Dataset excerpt
•••••
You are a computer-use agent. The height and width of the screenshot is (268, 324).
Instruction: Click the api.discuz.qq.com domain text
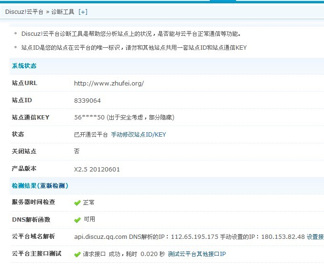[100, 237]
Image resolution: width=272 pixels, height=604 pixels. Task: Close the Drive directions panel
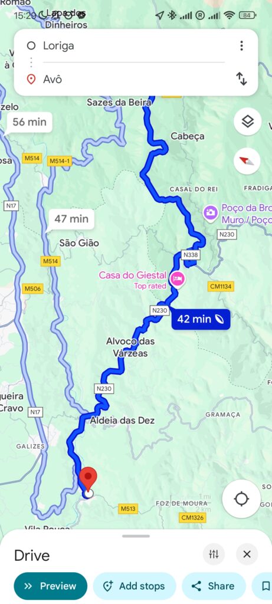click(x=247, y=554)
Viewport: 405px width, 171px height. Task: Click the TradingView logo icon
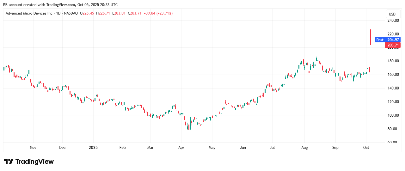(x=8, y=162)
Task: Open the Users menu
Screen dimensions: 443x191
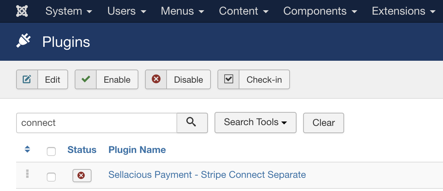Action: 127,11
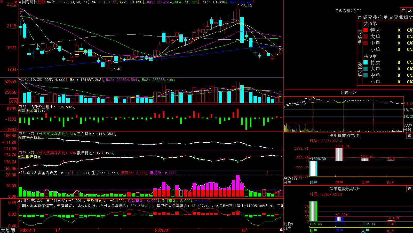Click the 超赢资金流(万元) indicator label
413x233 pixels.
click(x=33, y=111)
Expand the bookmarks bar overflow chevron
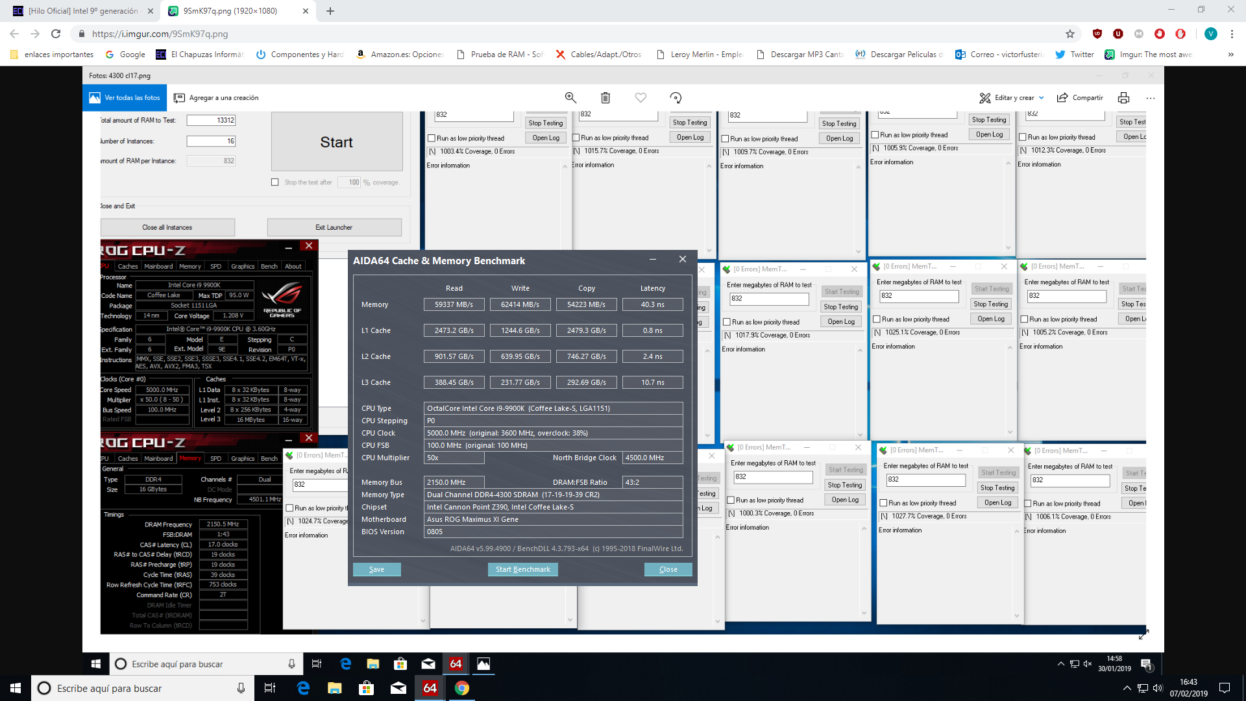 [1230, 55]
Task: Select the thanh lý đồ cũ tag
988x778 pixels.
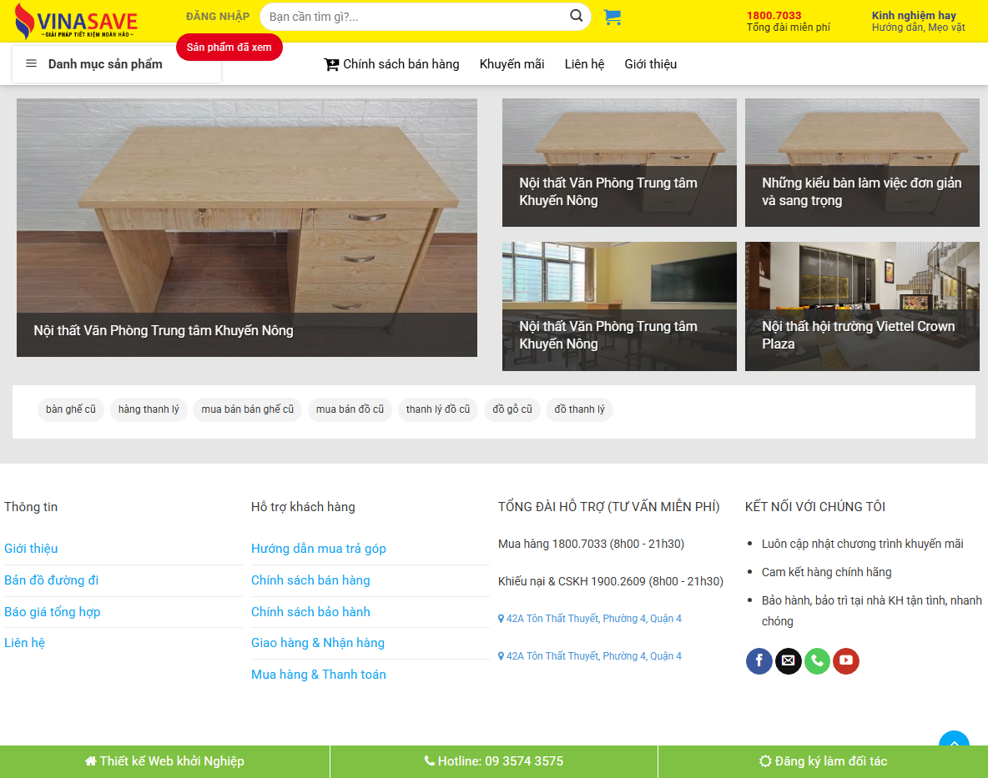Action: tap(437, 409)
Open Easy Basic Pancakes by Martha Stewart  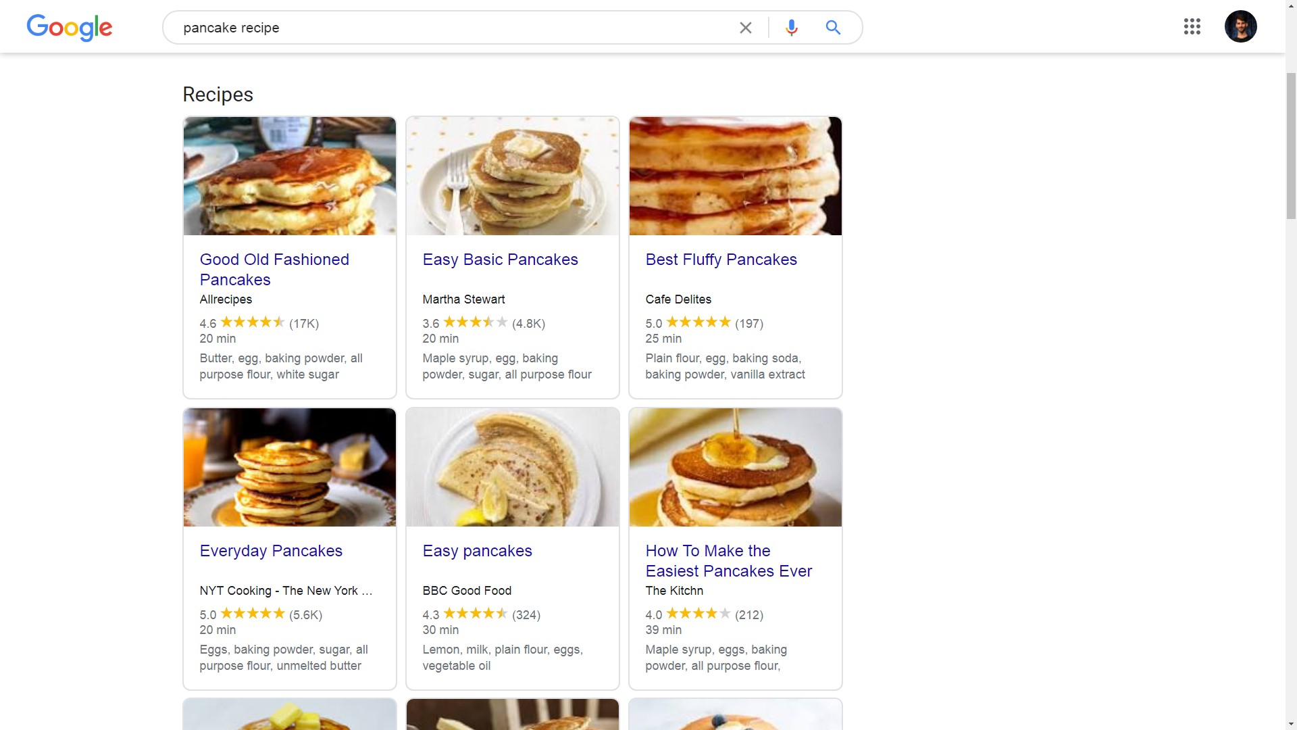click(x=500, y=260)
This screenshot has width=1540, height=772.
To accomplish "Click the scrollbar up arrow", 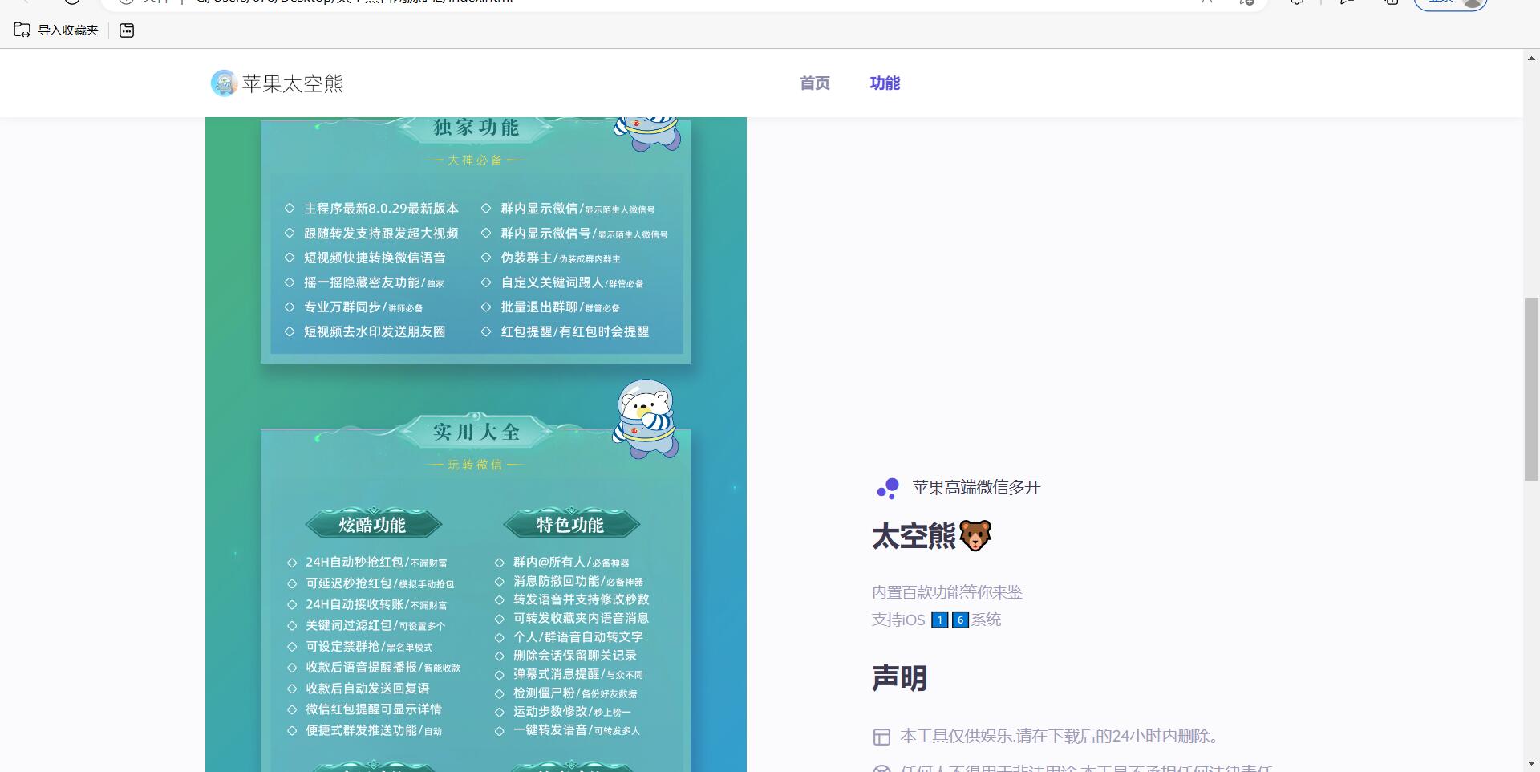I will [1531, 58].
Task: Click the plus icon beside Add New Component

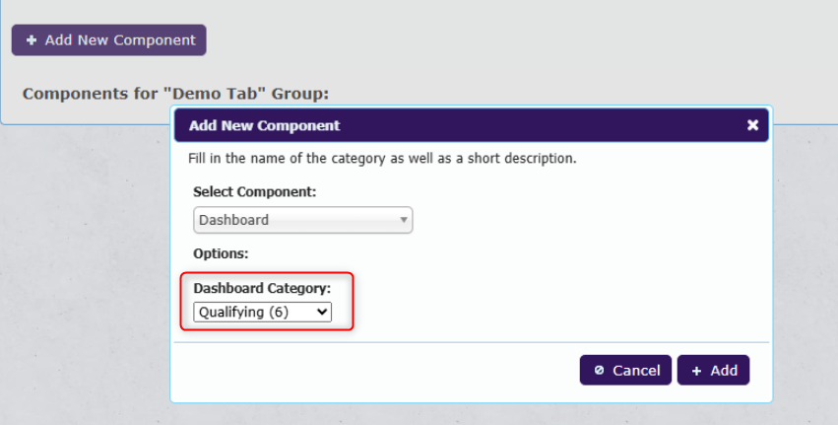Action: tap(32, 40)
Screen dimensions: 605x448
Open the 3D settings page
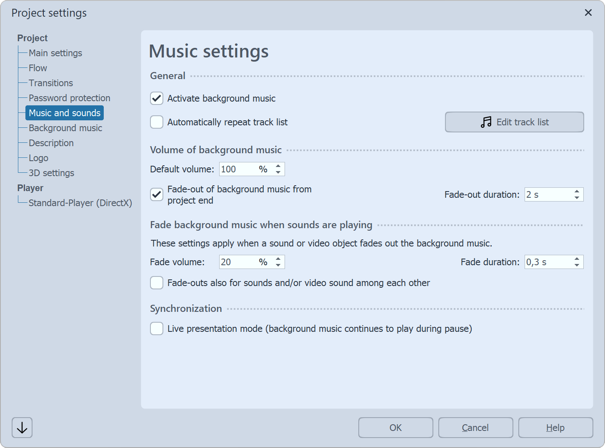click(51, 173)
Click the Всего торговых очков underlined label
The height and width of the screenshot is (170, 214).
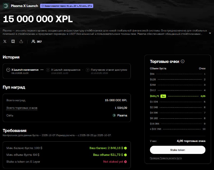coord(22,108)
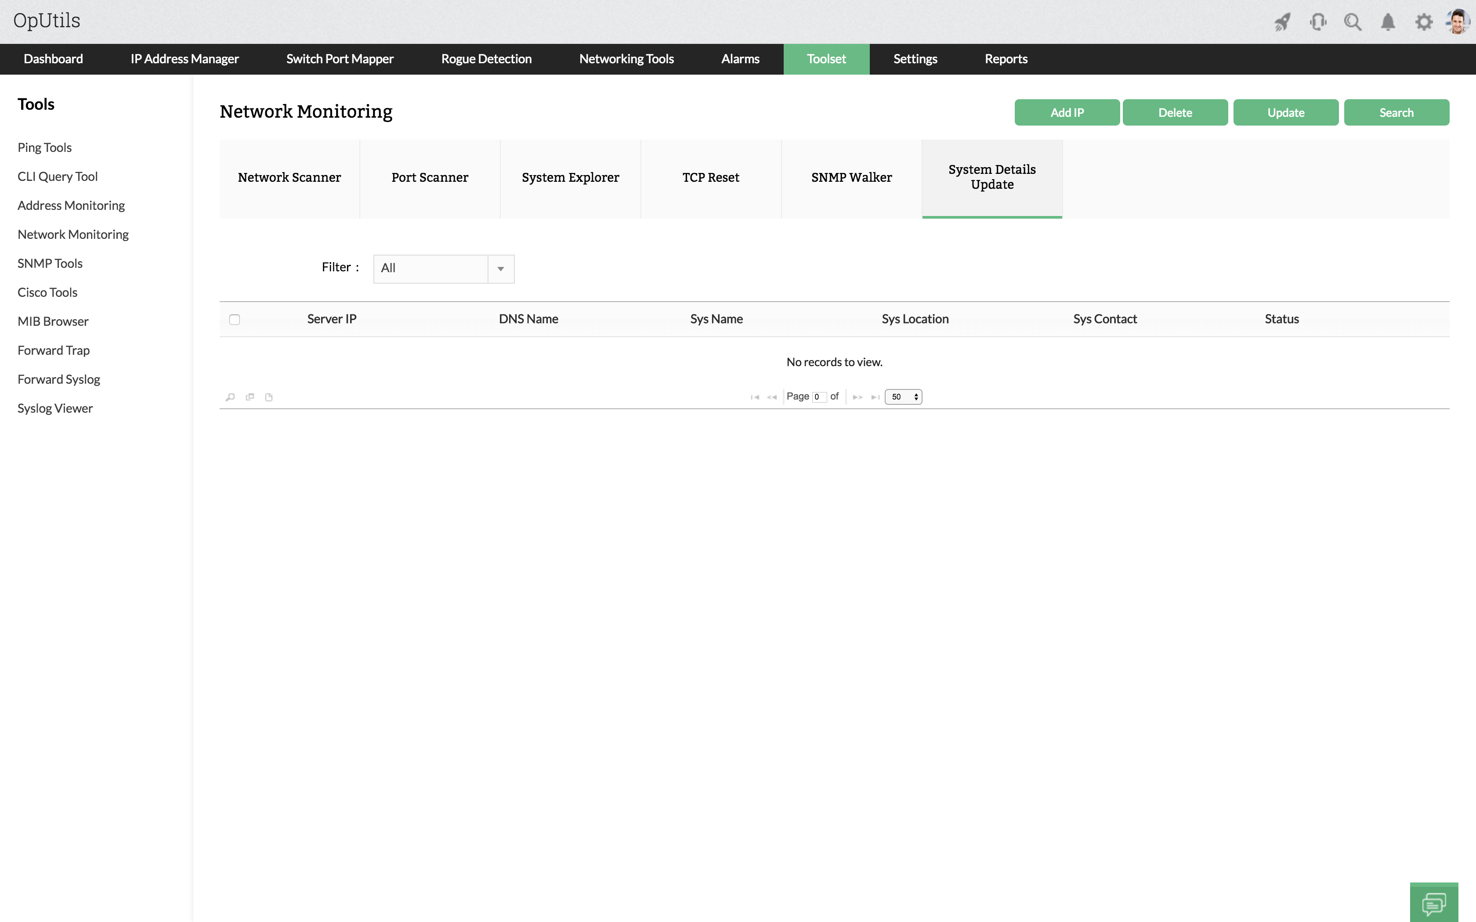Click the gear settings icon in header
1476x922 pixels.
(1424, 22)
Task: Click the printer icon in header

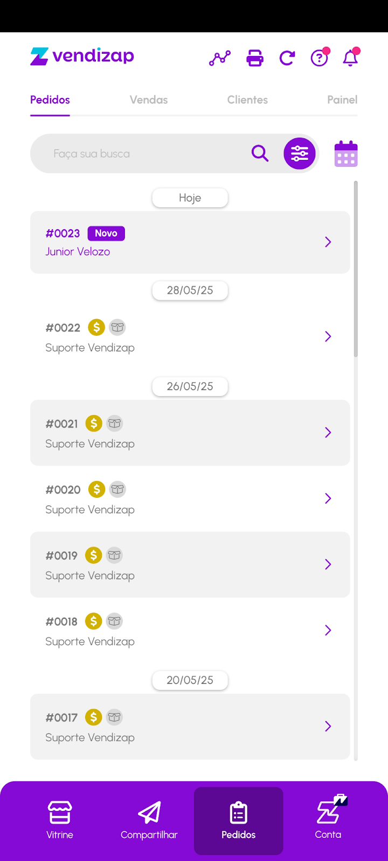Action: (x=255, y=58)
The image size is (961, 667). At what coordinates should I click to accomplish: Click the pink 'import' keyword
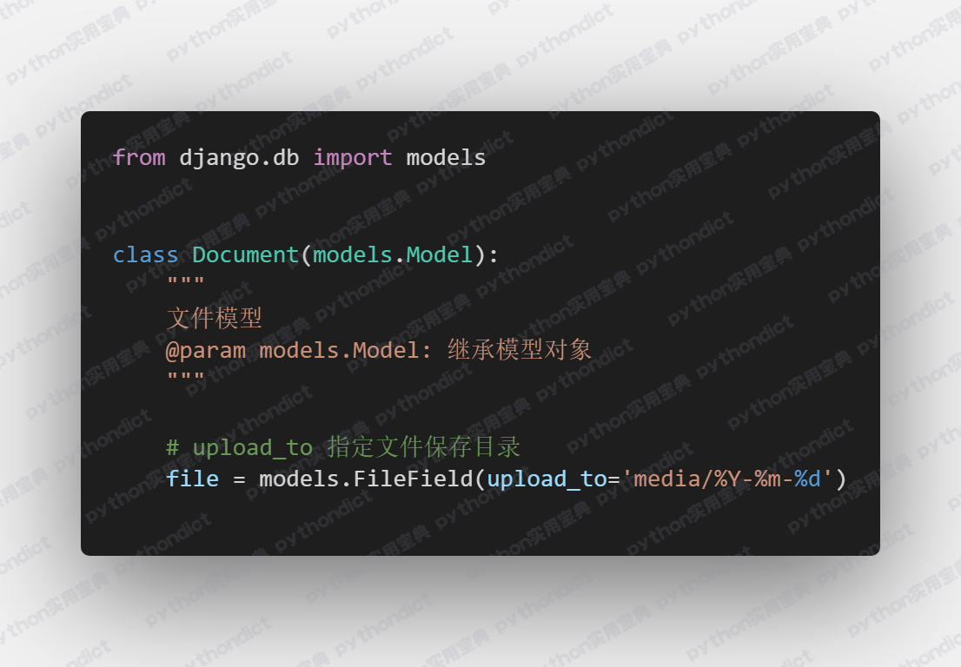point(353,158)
•••••
Exercise prompt
Retype the rows above, starting with the line that contains "Image resolution: width=272" and going on through the line that contains "Action: tap(437, 409)", both included. Leave the pictures out of your answer.

Response to this task
Image resolution: width=272 pixels, height=604 pixels. Task: Close the Drive directions panel
click(x=247, y=554)
Viewport: 405px width, 171px height. Task: Click the TradingView logo icon
(x=8, y=162)
Task: Open the Users menu
Screen dimensions: 443x191
Action: 127,11
Click the 超赢资金流(万元) indicator label
413x233 pixels.
click(x=33, y=111)
Expand the bookmarks bar overflow chevron
 [1230, 55]
Task: Select the thanh lý đồ cũ tag
988x778 pixels.
Action: tap(437, 409)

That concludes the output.